Inilah yang menyebabkan Indonesia terasa semakin gagap menghadapi tantangan dunia masa depan. Karena lemahnya kekuatan negara dalam menyiapkan ketahanan di sektor-sektor strategis.
Untuk itu, saya menawarkan kepada kita semua, untuk kita sepakati lahirnya Konsensus Nasional agar kita kembali kepada Demokrasi Pancasila. Kembali kepada Sistem Bernegara yang dirumuskan para Pendiri Bangsa. Dan mengisi Utusan Daerah dengan benar, yakni mereka-mereka pemilik wilayah asal usul Negara ini. Yaitu para Raja dan Sultan Nusantara serta Tokoh Masyarakat Adat.
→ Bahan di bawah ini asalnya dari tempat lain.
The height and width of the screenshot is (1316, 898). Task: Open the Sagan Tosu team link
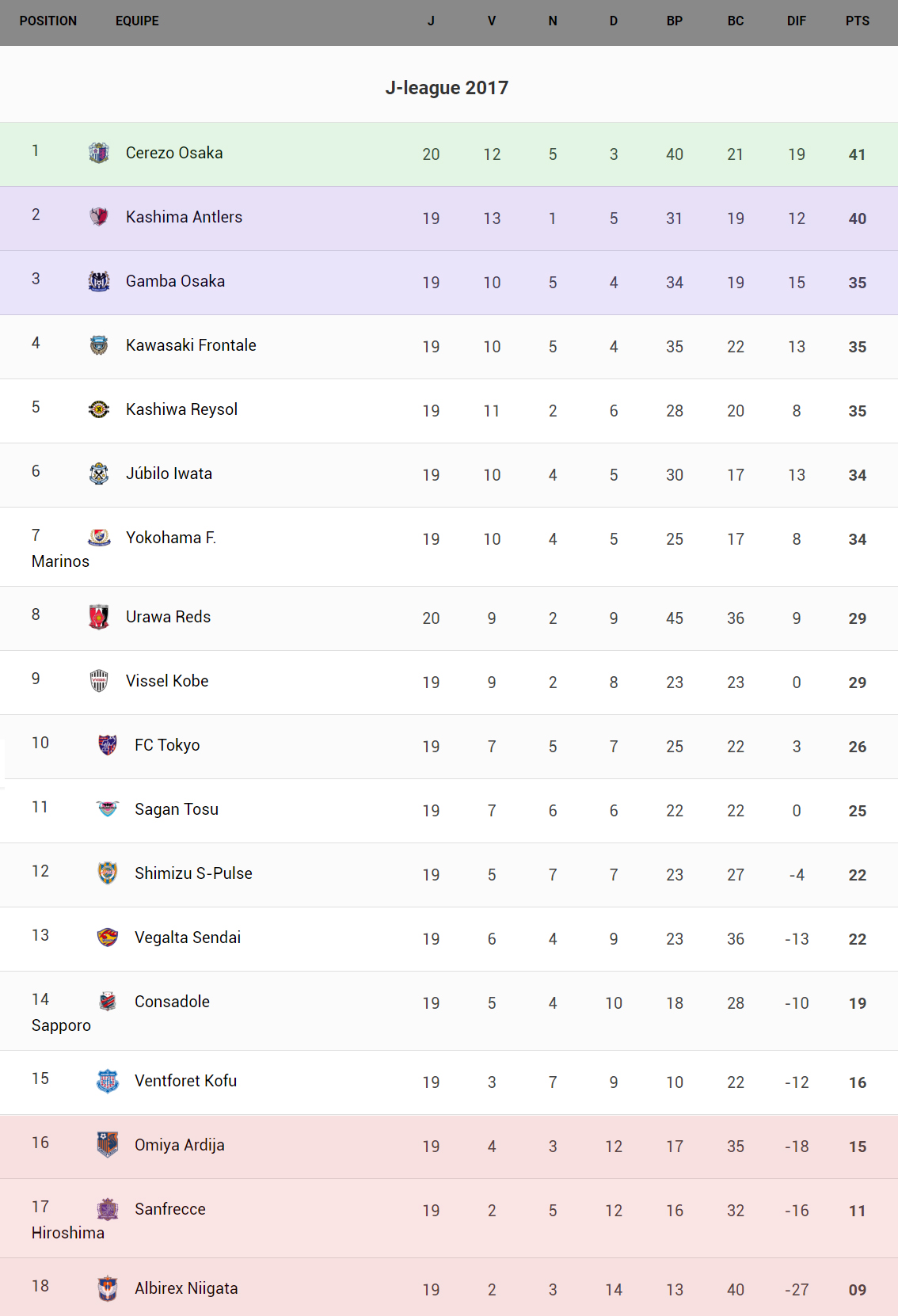coord(177,809)
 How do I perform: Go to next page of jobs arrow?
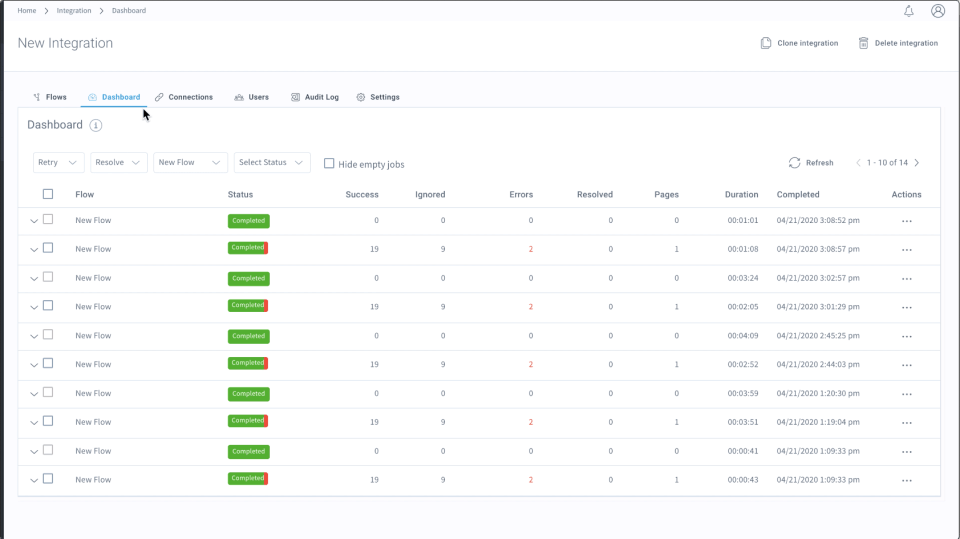(x=917, y=163)
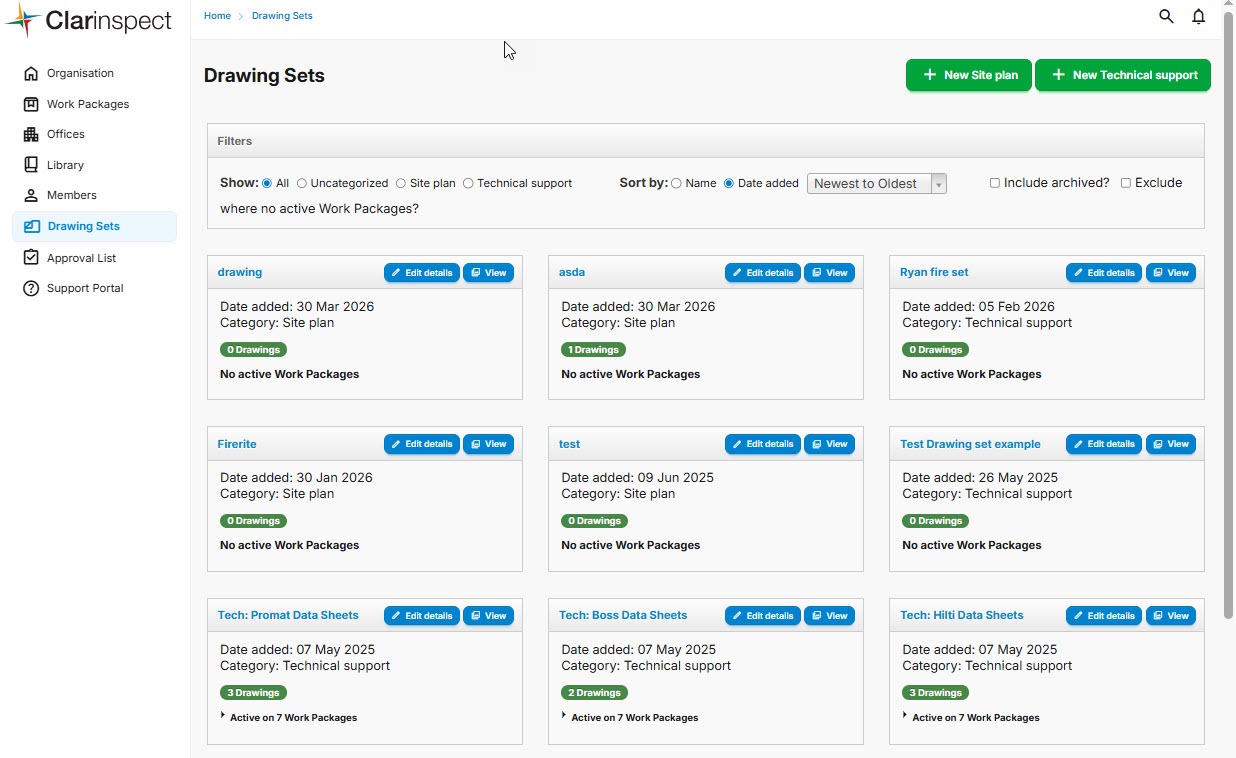Expand Active on 7 Work Packages for Hilti
The image size is (1236, 758).
tap(905, 715)
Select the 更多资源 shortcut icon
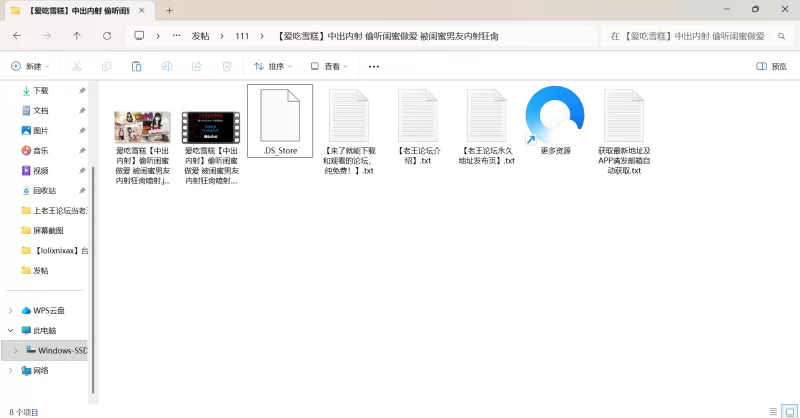The width and height of the screenshot is (800, 418). click(x=555, y=120)
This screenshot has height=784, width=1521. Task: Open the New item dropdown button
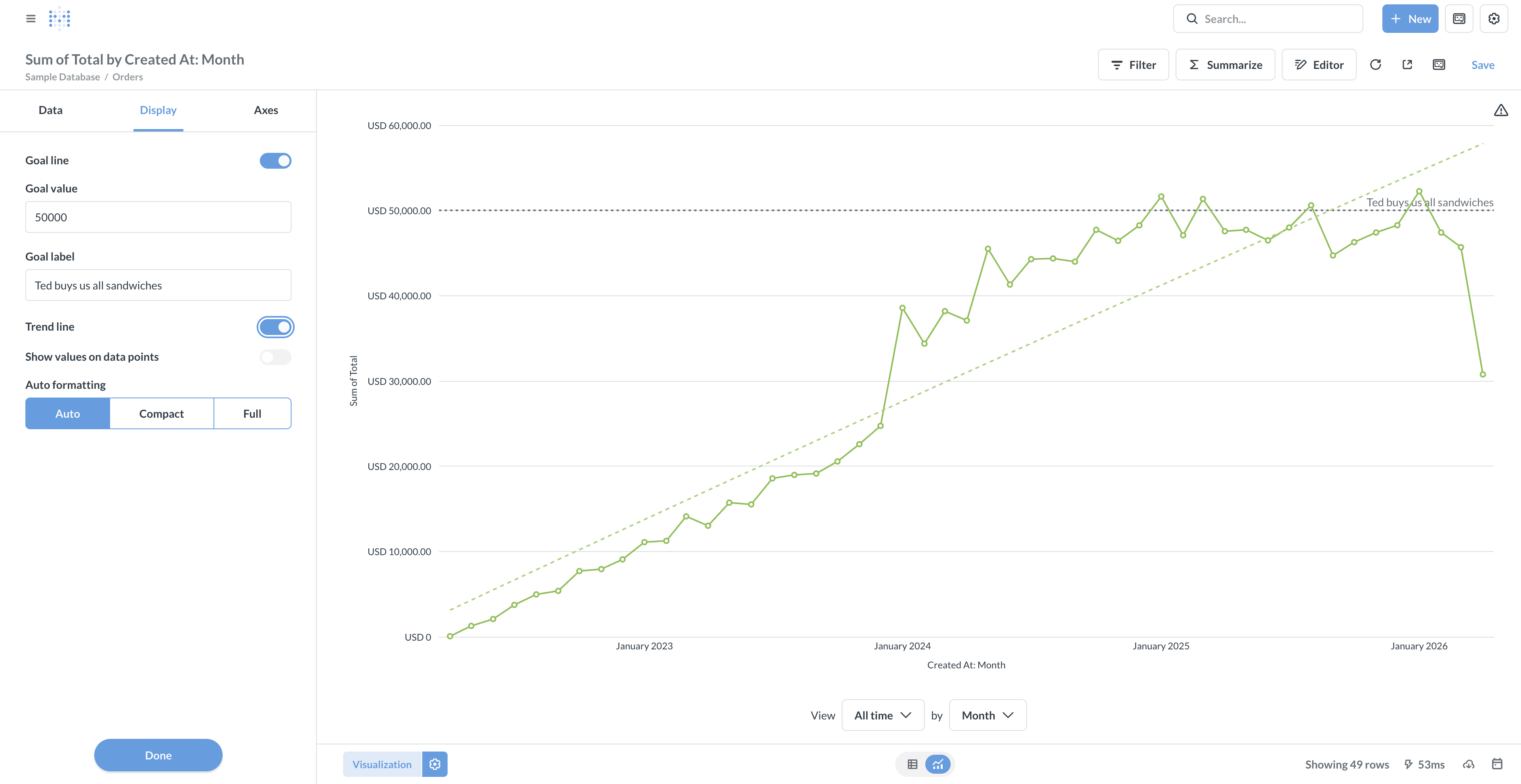coord(1409,19)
Undang-Undang Dasar 1945 Naskah Asli wajib dan harus kita sempurnakan dengan cara yang benar. Agar kita tidak memberi peluang praktek penyimpangan yang terjadi di era Orde Lama dan Orde Baru. Karena kita harus selalu belajar dari sejarah.
Kiranya itu yang dapat saya sampaikan. Selamat berdiskusi untuk menghasilkan pikiran-pikiran yang memberi harapan untuk Indonesia lebih baik.
Akhir kata, semoga Allah SWT, Tuhan Yang Maha Kuasa senantiasa memberi petunjuk jalan yang lurus, memberikan rahmat dan hidayah kepada kita semua. Amiin yaa robbal alamiin.
Wabillahi Taufiq wal Hidayah Wassalamualaikum Wr. Wb., Om Santi Santi Santi Om.